Herzlich Willkommen zum Gewinnspiel!

 

Am Ende unserer Blogtour verlosen wir:

 

- eine signierte Taschenbuchausgabe von
"Der Cowboy - Dangerous Love" von Moni Kaspers

 

 

Um sich heute ein Los zu ergattern, müsst ihr folgende Tagesfrage in einem Beitrag unten beantworten:

 

 

Ihr seid Eltern (oder wenn nicht, stellt es euch vor^^):

Welche Sorgen macht ihr euch um eure Kinder? Stimmt der Satz "Kleine Kinder - kleine Sorgen, große Kinder - große Sorgen"?

 

 

 

Ich freue mich auf eure Antworten und wünsche euch viel Glück bei der Verlosung. Es wäre schön wenn ihr auch weiterhin unsere Blogtour verfolgt :).
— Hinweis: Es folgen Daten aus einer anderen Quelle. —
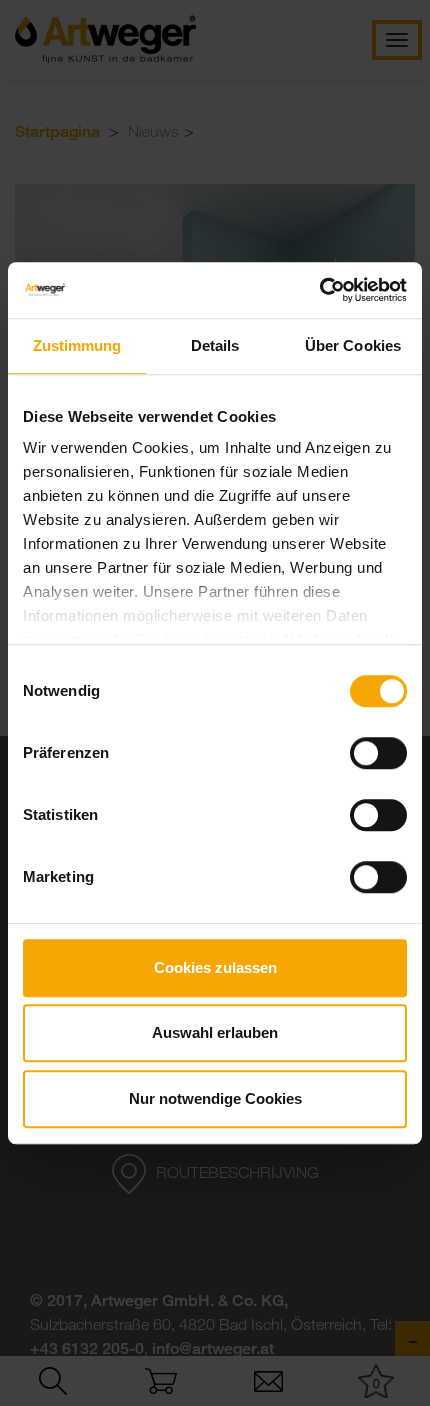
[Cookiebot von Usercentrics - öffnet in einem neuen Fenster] (319, 290)
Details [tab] (215, 345)
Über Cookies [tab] (353, 345)
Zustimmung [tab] (77, 345)
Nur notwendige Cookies (215, 1098)
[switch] (378, 753)
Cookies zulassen (215, 967)
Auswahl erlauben (215, 1032)
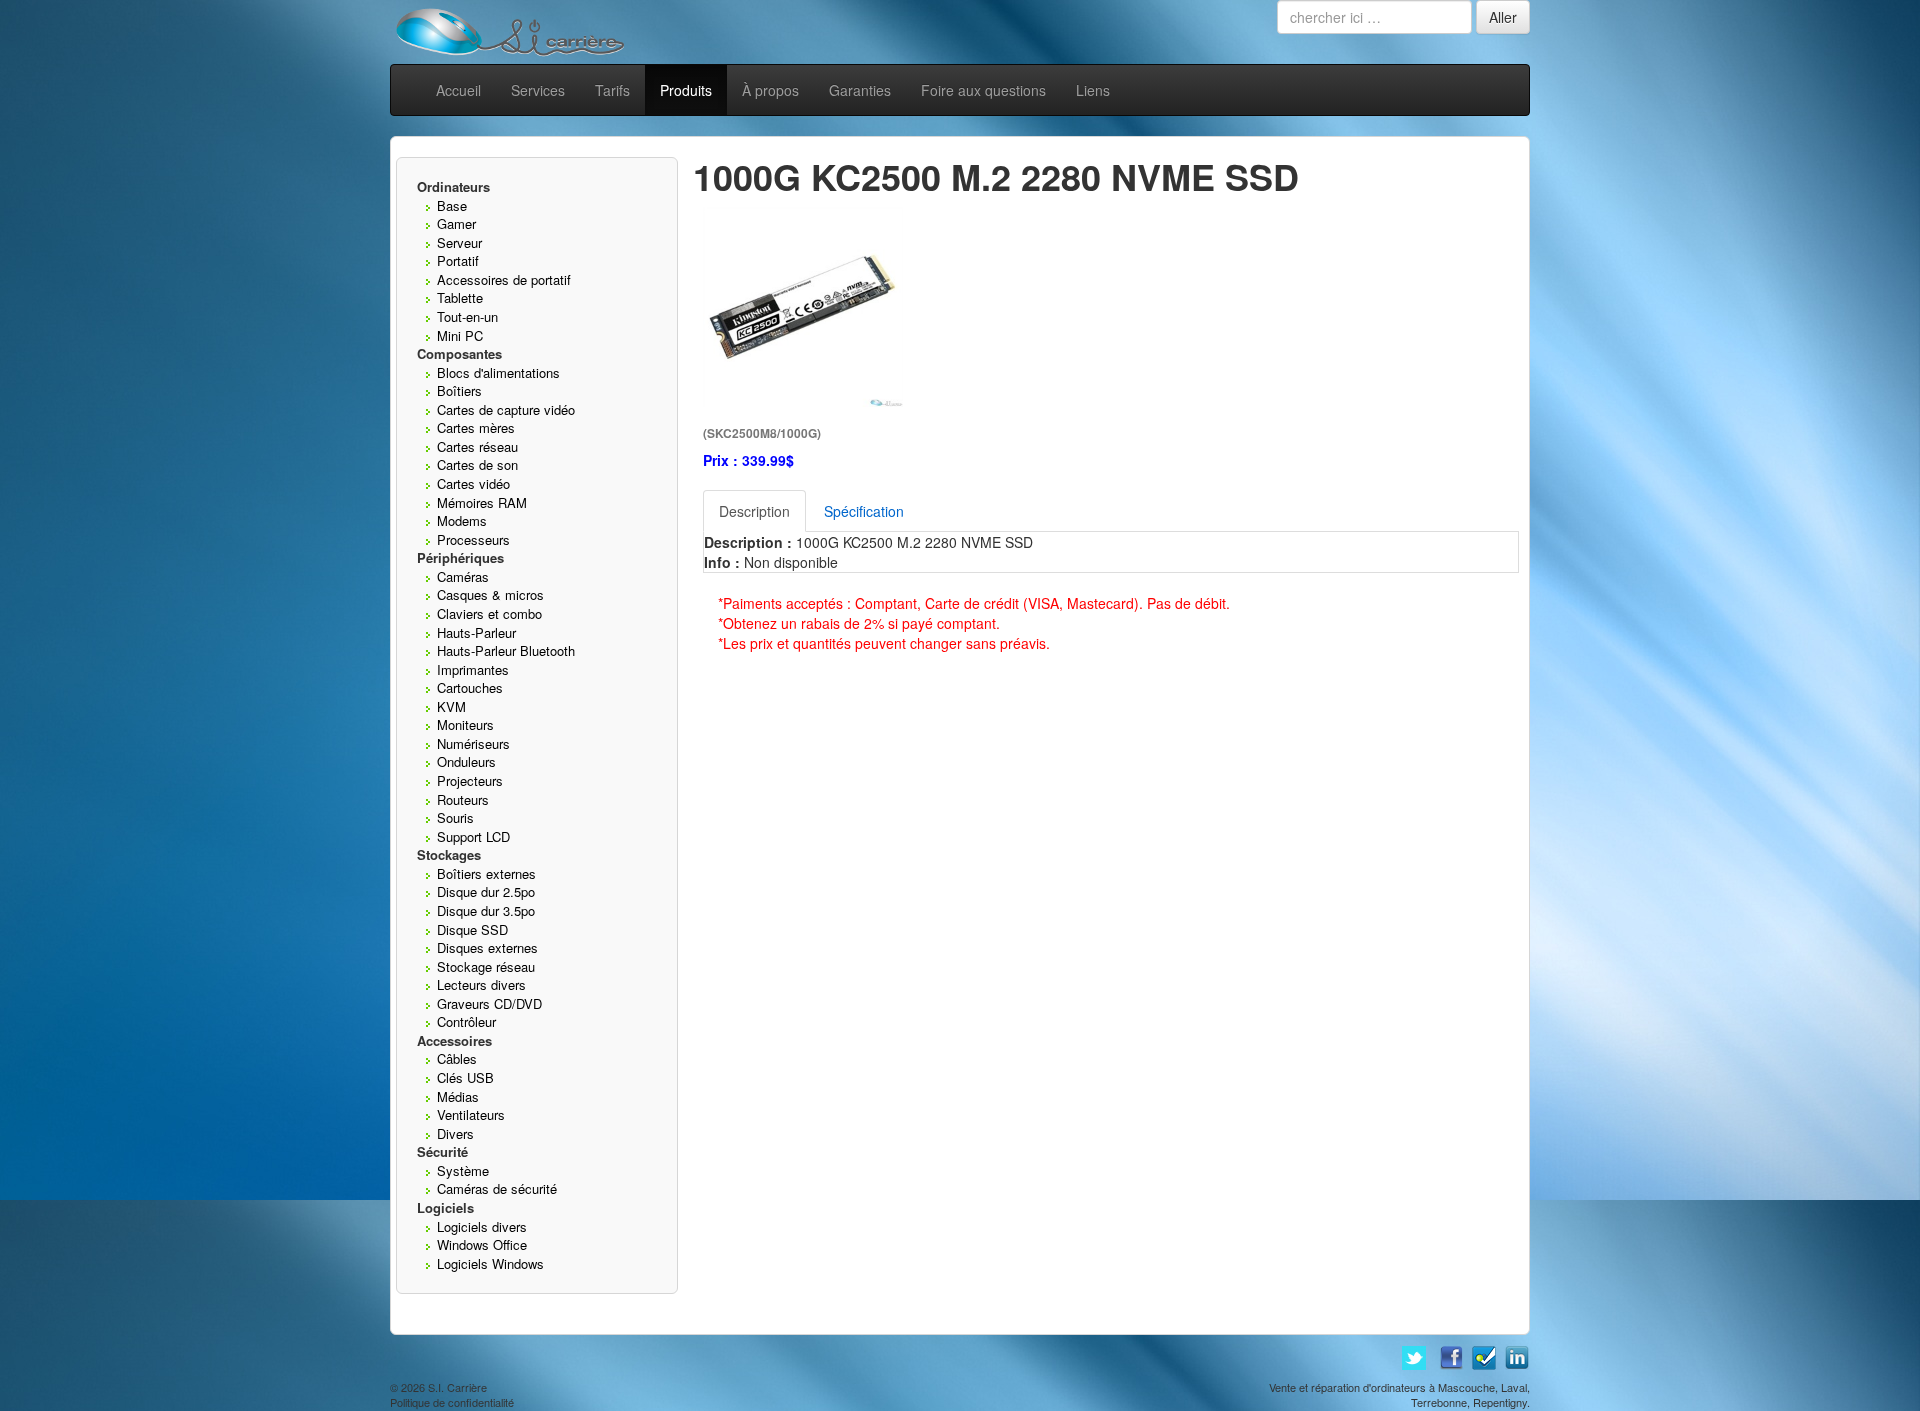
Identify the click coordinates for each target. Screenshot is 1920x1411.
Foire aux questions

Ihr könnt bei eurer Bewerbung direkt eine E-Mail-Adresse oder auch ein Link zu eurem Blog hinterlassen (dann können wir euch im Gewinnfall direkt benachrichtigen). Falls ihr das nicht möchtet, einfach bitte selbst im Gewinnfall bei uns melden. :)

 

Es kann jeden Tag ein Los gesammelt werden, indem die individuelle Tagesfrage beantwortet wird.

 

Teilnahmebedingungen

 

  • Die Teilnahme an dem Gewinnspiel ist ab einem Alter von 18 Jahren möglich.
    Falls Du unter 18 Jahre alt sein solltest, ist eine Teilnahme nur mit Erlaubnis des Erziehungs-/Sorgeberichtigten möglich.

 

  • Der Versand der Gewinne erfolgt nur innerhalb Deutschland, Österreich und Schweiz, wobei der Rechtsweg hier ausgeschlossen ist. Für den Postversand wird keinerlei Haftung übernommen.

 

  • Eine Barauszahlung der Gewinne ist leider nicht möglich.

 

  • Als Teilnehmer erklärt man sich einverstanden, dass die Adresse an die Autorin/ an den Autor oder an den Verlag im Gewinnfall übersendet werden darf und man als Gewinner öffentlich genannt werden darf.

 

  • Jede teilnahmeberechtigte Person darf einmal pro Tag an dem Gewinnspiel teilnehmen. Mehrfachbewerbungen durch verschiedene Vornamen, Nachnamen, Emailadressen oder einem Pseudonym sind unzulässig und werden bei der Auslosung ausgeschlossen. 

 

  • Das Gewinnspiel wird von Facebook nicht unterstützt und steht in keiner Verbindung zu Facebook.

 

  • Das Gewinnspiel endet am 22.05.2016 um 23:59 Uhr.

 

 

Unser Blogtourfahrplan:

 

Mo 16.05. - Vorstellung des Buches & seine Protagonisten - Jessica

Di 17.05. - Sorgen der Eltern um Vivi und Lisa - Kristina

Mi 18.05. - Menschenhandel und ihre geheimen Machenschaften - Michèle

Do 19.05. - Ängste: Vivi und Lisa im Vergleich - Julia

Fr 20.05. – Countryfeste: Musik & Line Dance - Stefanie

Sa 21.05. – Autoreninterview - Nadja

So 22.05. - 3 Fragen - 6 Blogger (auf allen teilnehmenden Blogs)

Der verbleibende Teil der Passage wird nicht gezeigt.